The 30 year spread is outperforming the rest of the list. One of my sources suggests ( as he did last week) that the performance of the 30 year is driven by the needs of exotic desks to hedge positions. Other sources disagree and believe that the chief ingredient of the move is just investors needing duration. No one has successfully explained to me why an investor would prefer receiving swaps 32 basis points rich to Treasuries. I would have no capital left if I traded that.
Mortgage spreads are about two ticks wider to swaps.Originator selling has been light today. Hedge funds, money managers and the government have been chunky buyers.

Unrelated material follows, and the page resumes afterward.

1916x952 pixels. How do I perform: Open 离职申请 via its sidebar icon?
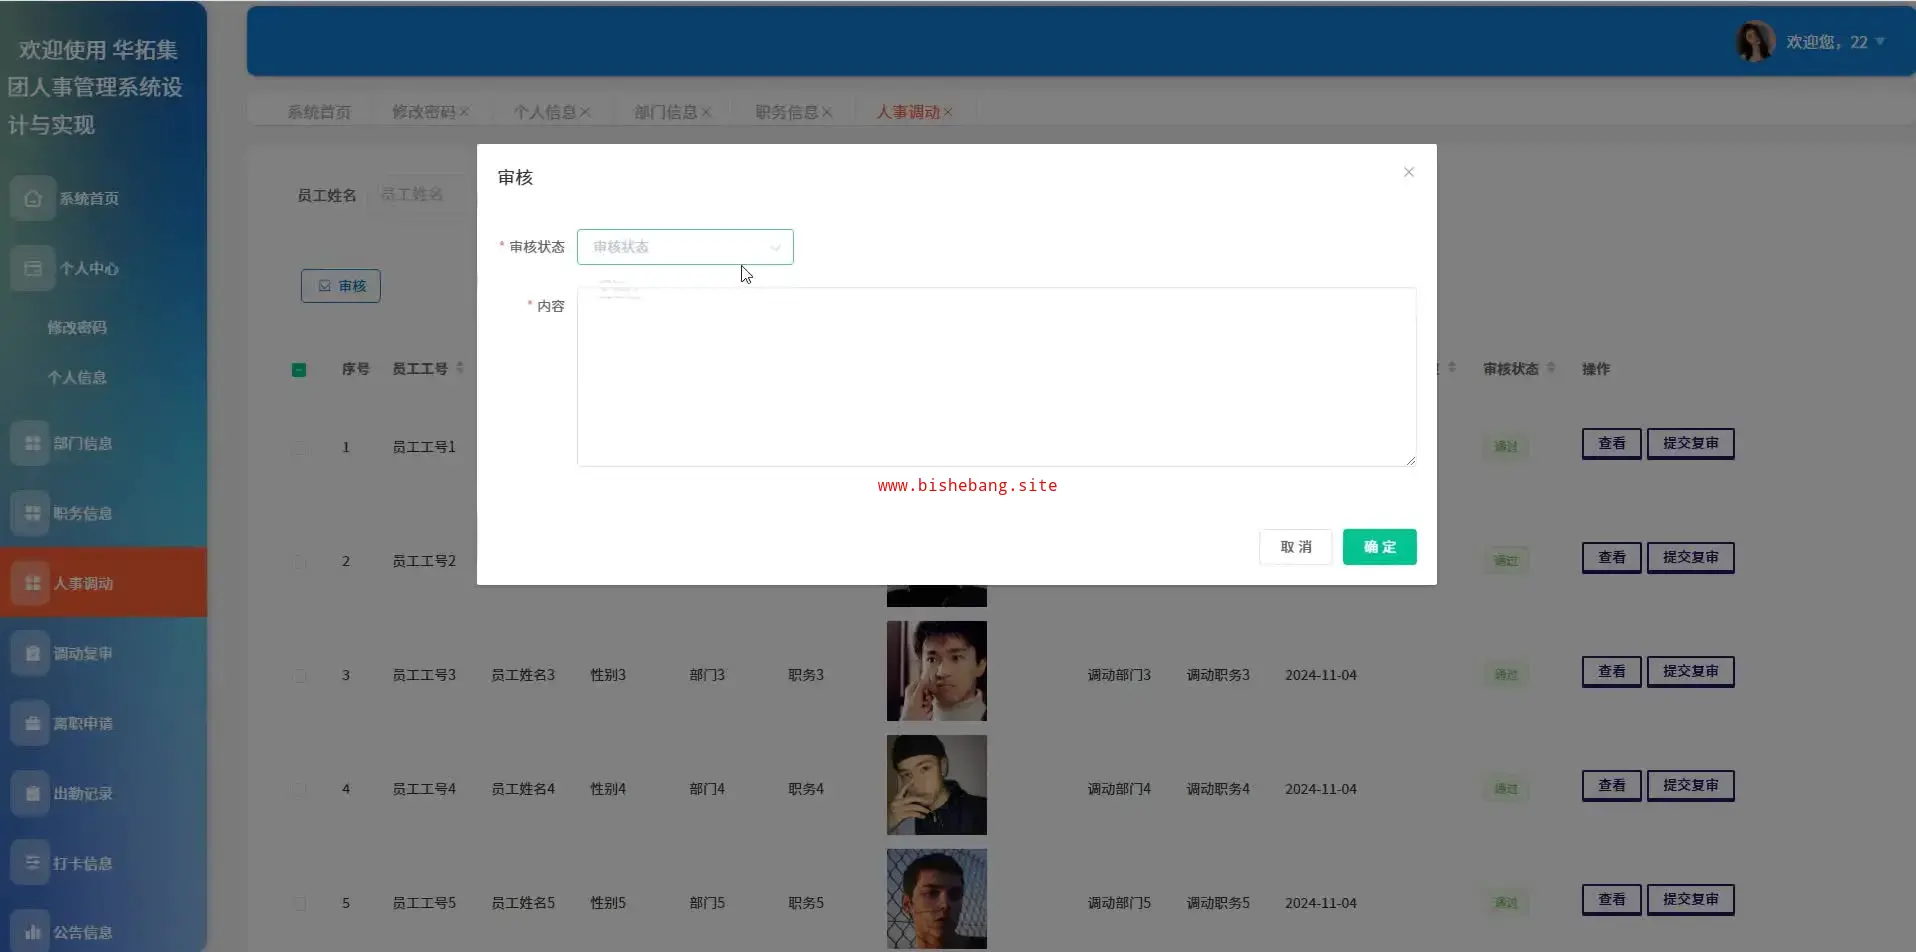point(32,723)
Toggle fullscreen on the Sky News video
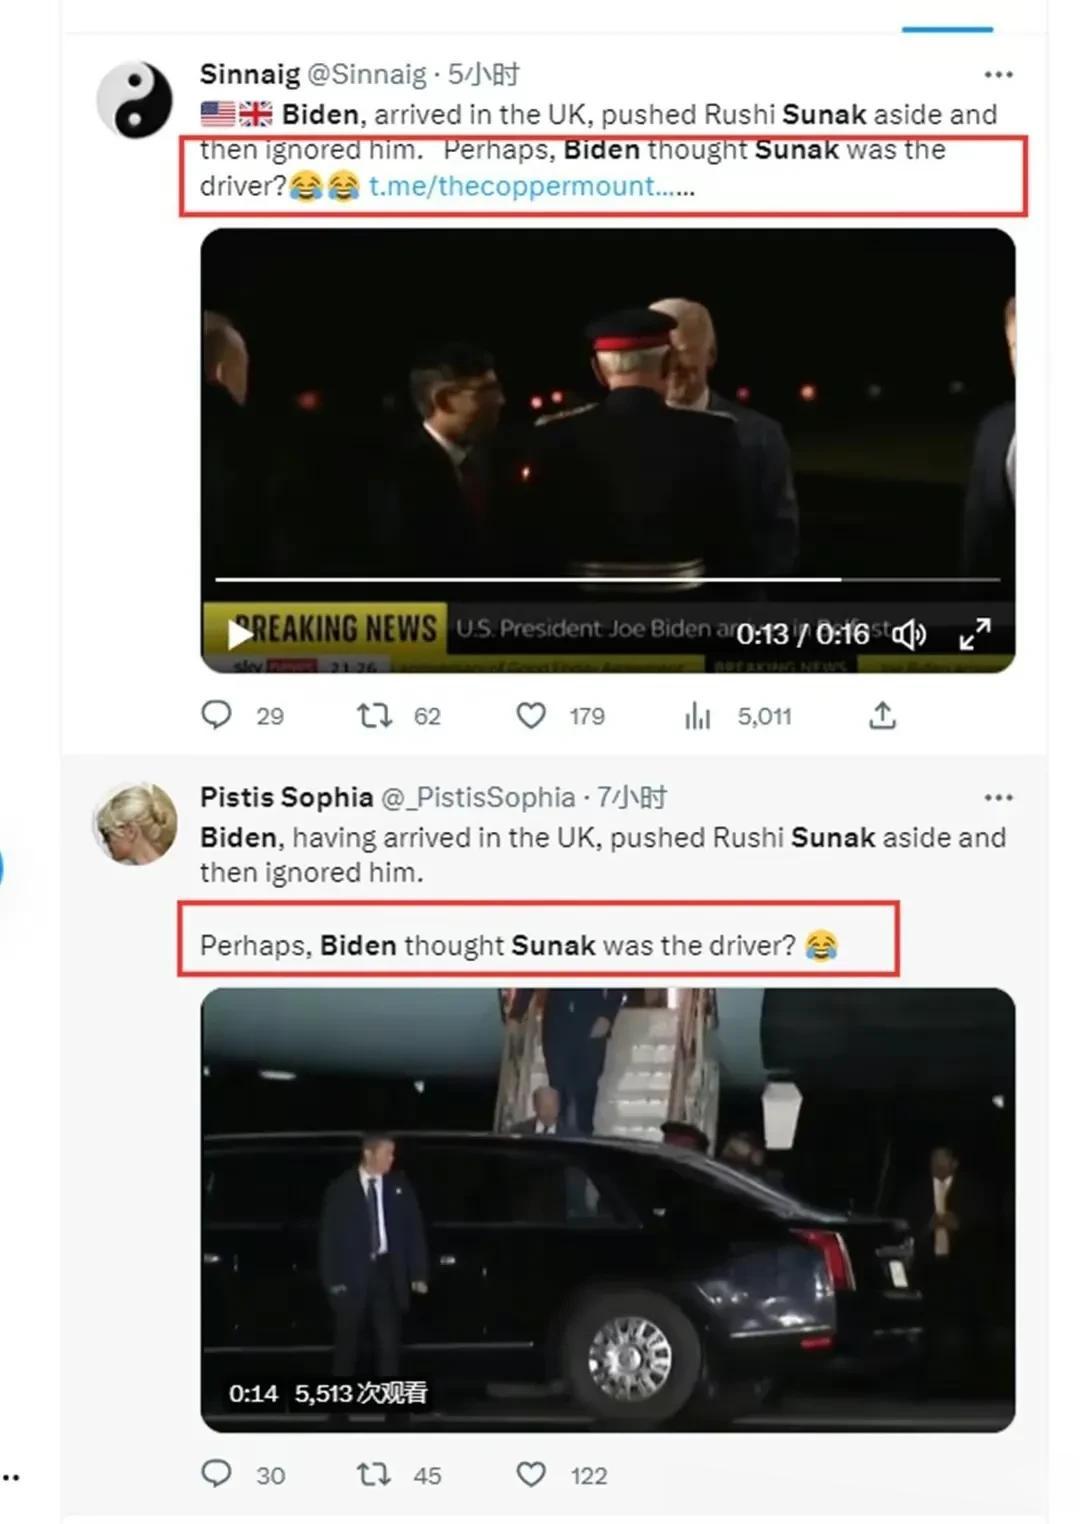 point(974,634)
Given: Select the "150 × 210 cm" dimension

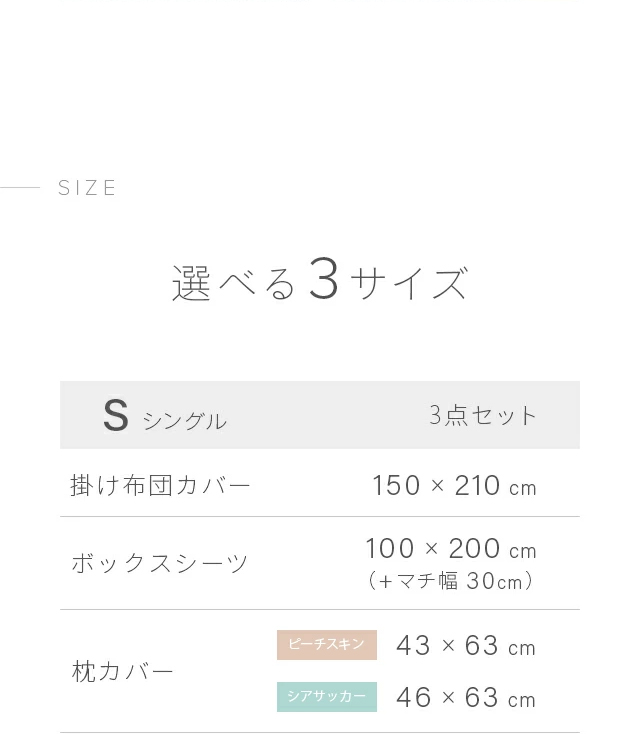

Volatility is off sharply today for both short term and long term structures. Participants note that those who have not hedged this year have been rewarded as the market has been rather range bound. There is much volatility with in the range but ultimately the range has not been violated.
One final note on mortgage spread to put the spread move since the Federal Reserve announced it would buy MBS in some perspective. Spreads reached their widest point (measured versus the benchmark Treasury 10 year) in November at +220. By the end of December the spread was 165 basis points and by the end of January the spread had compressed to 140 basis points. The spread currently trades around 100 basis points. That is the current coupon versus the 10 year Treasury.
I think the spread will continue to tighten. The Federal Reserve has announced that it will buy $1.250 trillion of these things. Banks are buyers, as are the GSEs and a host of other investors.
One dealer suggests that net new issuance will total about $420 billion this year. (Once again that is net of refinancings.) That is only 1/3 of what the Federal Reserve will buy. Against that background it is hard to envision spreads doing anything other than narrowing.